Collected data
_ _ _ _ _
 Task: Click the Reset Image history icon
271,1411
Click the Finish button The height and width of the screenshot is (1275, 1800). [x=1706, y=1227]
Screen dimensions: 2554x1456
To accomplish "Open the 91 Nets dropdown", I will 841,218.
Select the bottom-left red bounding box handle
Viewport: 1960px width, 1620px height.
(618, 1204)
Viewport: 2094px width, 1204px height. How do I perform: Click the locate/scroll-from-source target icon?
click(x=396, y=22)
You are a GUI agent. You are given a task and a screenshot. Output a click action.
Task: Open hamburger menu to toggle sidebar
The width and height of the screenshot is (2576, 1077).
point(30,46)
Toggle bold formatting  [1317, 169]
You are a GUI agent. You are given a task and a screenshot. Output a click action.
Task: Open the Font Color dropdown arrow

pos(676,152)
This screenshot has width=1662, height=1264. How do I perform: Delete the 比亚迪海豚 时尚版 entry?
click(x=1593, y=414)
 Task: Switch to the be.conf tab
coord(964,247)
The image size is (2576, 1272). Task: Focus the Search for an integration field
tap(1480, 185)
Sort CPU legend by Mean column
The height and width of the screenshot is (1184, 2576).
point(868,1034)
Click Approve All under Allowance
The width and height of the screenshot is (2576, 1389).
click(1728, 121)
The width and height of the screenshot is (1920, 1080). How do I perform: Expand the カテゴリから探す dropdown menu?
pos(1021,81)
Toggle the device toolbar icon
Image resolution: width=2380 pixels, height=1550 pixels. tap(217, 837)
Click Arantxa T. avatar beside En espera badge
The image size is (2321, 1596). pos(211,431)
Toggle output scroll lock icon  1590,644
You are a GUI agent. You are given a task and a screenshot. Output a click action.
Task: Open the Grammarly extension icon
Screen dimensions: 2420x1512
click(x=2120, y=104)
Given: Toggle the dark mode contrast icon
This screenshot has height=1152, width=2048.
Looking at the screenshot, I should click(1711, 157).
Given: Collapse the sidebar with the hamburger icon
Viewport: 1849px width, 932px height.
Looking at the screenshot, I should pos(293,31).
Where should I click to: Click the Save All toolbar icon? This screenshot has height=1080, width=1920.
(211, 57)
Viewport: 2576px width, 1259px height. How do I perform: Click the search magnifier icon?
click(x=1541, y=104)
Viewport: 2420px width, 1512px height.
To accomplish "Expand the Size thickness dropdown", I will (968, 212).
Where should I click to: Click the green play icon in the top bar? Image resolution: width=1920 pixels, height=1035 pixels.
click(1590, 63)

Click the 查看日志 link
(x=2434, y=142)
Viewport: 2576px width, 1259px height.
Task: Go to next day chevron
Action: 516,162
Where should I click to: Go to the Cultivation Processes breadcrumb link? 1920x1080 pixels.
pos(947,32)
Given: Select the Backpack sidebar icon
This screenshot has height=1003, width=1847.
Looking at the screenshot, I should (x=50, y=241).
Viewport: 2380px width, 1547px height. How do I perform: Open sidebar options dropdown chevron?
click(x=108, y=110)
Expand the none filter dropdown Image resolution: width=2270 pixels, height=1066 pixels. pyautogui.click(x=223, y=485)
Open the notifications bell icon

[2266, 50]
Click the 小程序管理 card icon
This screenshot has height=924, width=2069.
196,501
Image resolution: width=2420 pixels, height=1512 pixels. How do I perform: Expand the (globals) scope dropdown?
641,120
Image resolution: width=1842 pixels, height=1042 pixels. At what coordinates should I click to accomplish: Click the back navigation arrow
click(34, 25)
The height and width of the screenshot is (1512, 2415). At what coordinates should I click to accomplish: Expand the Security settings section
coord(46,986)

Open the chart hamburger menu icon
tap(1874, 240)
_ _ _ _ _
The records above are to be output in full and without error.

ANSWER TO THIS EXERCISE
 Task: Click the Reset Image history icon
271,1411
Click the Finish button The height and width of the screenshot is (1275, 1800). [x=1706, y=1227]
Screen dimensions: 2554x1456
To accomplish "Open the 91 Nets dropdown", I will 841,218.
Select the bottom-left red bounding box handle
Viewport: 1960px width, 1620px height.
(618, 1204)
Viewport: 2094px width, 1204px height. How do I perform: Click the locate/scroll-from-source target icon?
click(x=396, y=22)
You are a GUI agent. You are given a task and a screenshot. Output a click action.
Task: Open hamburger menu to toggle sidebar
The width and height of the screenshot is (2576, 1077).
point(30,46)
Toggle bold formatting  [1317, 169]
You are a GUI agent. You are given a task and a screenshot. Output a click action.
Task: Open the Font Color dropdown arrow

pos(676,152)
This screenshot has width=1662, height=1264. How do I perform: Delete the 比亚迪海豚 时尚版 entry?
click(x=1593, y=414)
 Task: Switch to the be.conf tab
coord(964,247)
The image size is (2576, 1272). Task: Focus the Search for an integration field
tap(1480, 185)
Sort CPU legend by Mean column
The height and width of the screenshot is (1184, 2576).
point(868,1034)
Click Approve All under Allowance
The width and height of the screenshot is (2576, 1389).
click(1728, 121)
The width and height of the screenshot is (1920, 1080). How do I perform: Expand the カテゴリから探す dropdown menu?
pos(1021,81)
Toggle the device toolbar icon
Image resolution: width=2380 pixels, height=1550 pixels. tap(217, 837)
Click Arantxa T. avatar beside En espera badge
The image size is (2321, 1596). pos(211,431)
Toggle output scroll lock icon  1590,644
You are a GUI agent. You are given a task and a screenshot. Output a click action.
Task: Open the Grammarly extension icon
Screen dimensions: 2420x1512
click(x=2120, y=104)
Given: Toggle the dark mode contrast icon
This screenshot has height=1152, width=2048.
Looking at the screenshot, I should click(1711, 157).
Given: Collapse the sidebar with the hamburger icon
Viewport: 1849px width, 932px height.
Looking at the screenshot, I should pos(293,31).
Where should I click to: Click the Save All toolbar icon? This screenshot has height=1080, width=1920.
(211, 57)
Viewport: 2576px width, 1259px height. How do I perform: Click the search magnifier icon?
click(x=1541, y=104)
Viewport: 2420px width, 1512px height.
To accomplish "Expand the Size thickness dropdown", I will (968, 212).
Where should I click to: Click the green play icon in the top bar? Image resolution: width=1920 pixels, height=1035 pixels.
click(1590, 63)

Click the 查看日志 link
(x=2434, y=142)
Viewport: 2576px width, 1259px height.
Task: Go to next day chevron
Action: 516,162
Where should I click to: Go to the Cultivation Processes breadcrumb link? 1920x1080 pixels.
pos(947,32)
Given: Select the Backpack sidebar icon
This screenshot has height=1003, width=1847.
Looking at the screenshot, I should (x=50, y=241).
Viewport: 2380px width, 1547px height. How do I perform: Open sidebar options dropdown chevron?
click(x=108, y=110)
Expand the none filter dropdown Image resolution: width=2270 pixels, height=1066 pixels. pyautogui.click(x=223, y=485)
Open the notifications bell icon

[2266, 50]
Click the 小程序管理 card icon
This screenshot has height=924, width=2069.
196,501
Image resolution: width=2420 pixels, height=1512 pixels. How do I perform: Expand the (globals) scope dropdown?
641,120
Image resolution: width=1842 pixels, height=1042 pixels. At what coordinates should I click to accomplish: Click the back navigation arrow
click(34, 25)
The height and width of the screenshot is (1512, 2415). At what coordinates should I click to accomplish: Expand the Security settings section
coord(46,986)

Open the chart hamburger menu icon
tap(1874, 240)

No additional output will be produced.